BY TRADITION, THE FORMER PROPERTY OF JOHN 'PONDERO' TAYLOR
AN 8-BORE PERCUSSION DOUBLE SHOT & BALL GUN SIGNED DEANE & SON, no visible serial number,
circa 1855, with rebrowned laminate barrels (top-rib lifting), the blade fore-sight replaced with a bead and the inlet for a notch rear-sight filled, engraved bands and shell decoration to breech-blocks, fully engraved top-tang, border and scroll engraved bar-action locks signed 'DEANE & SON' and with bolted safes forwards of the engraved and moulded hammers, chequered walnut pistol-grip half-stock, the raised cheek-piece and the right side of butt stamped 'J. TAYLOR', iron furniture including a patchbox engraved with a vignette of a hunter on horseback engaging a wild boar and an engraved grip-cap with central trap, the ramrod throat well replaced in horn and with it's heavy duty brass mounted ebony ramrod


Provenance: The vendor has conducted extensive research on the gun and has supplied us with the following:
"This shot and ball gun was originally London proved at 10 bore and later Birmingham reproved at 8 bore. There was also evidence of having had a rear-sight in the top-rib.
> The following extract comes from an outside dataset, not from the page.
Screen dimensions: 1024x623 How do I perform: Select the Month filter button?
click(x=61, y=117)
Furthermore, stamped on each side of the stock was the name 'J. Taylor'. The patch box was engraved with a man on a horse shooting at a wild boar.
All these clues seemed to add up and along with the name stamped on the stock, all seemed to indicate that the gun had belonged to John " Pondoro " Taylor; the author of two books on African big game shooting, " Big Game and Big Game Rifles " and " African Rifles and Cartridges ", books regarded as the best ever written on the subject.
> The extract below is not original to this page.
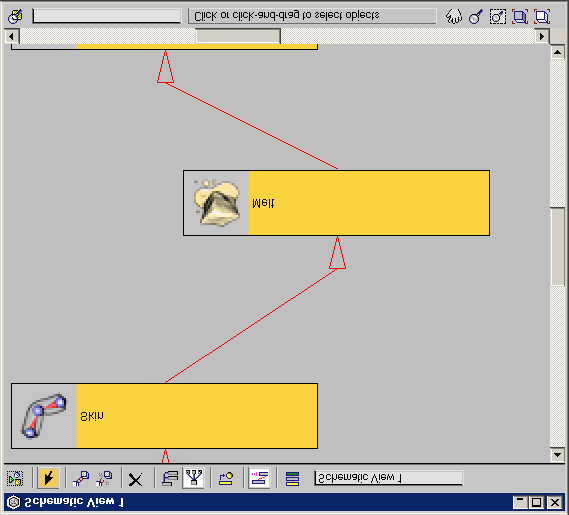Screen dimensions: 569x515
Task: Choose the Unlink Selected tool
Action: click(104, 479)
John Taylor - the " black sheep " of an aristocratic Irish family, was sent to Africa by his parents in 1920 to escape the Sinn Fein that he had in some way offended, and he arrived there with very little money. He managed to buy a .303 rifle in 1924, having worked on a ranch in Rhodesia and having been a trooper in the British South Africa Police, and with this rifle he went off for an 18 month 'walk about' along the Zambesi and into Angola. He lived by trading the antelope he shot with the natives in exchange for pumpkins, maize meal and eggs. On his return he got a job as a vermin controller on a Rhodesian cattle ranch, and with the main 'vermin' being lions he needed a heavier calibre rifle, so he bought a .500/.450 Martini Henry. It was probably 1927 when he shot his first elephant in Mozambique and he subsequently invested the money he got from this in a double barrel nitro express.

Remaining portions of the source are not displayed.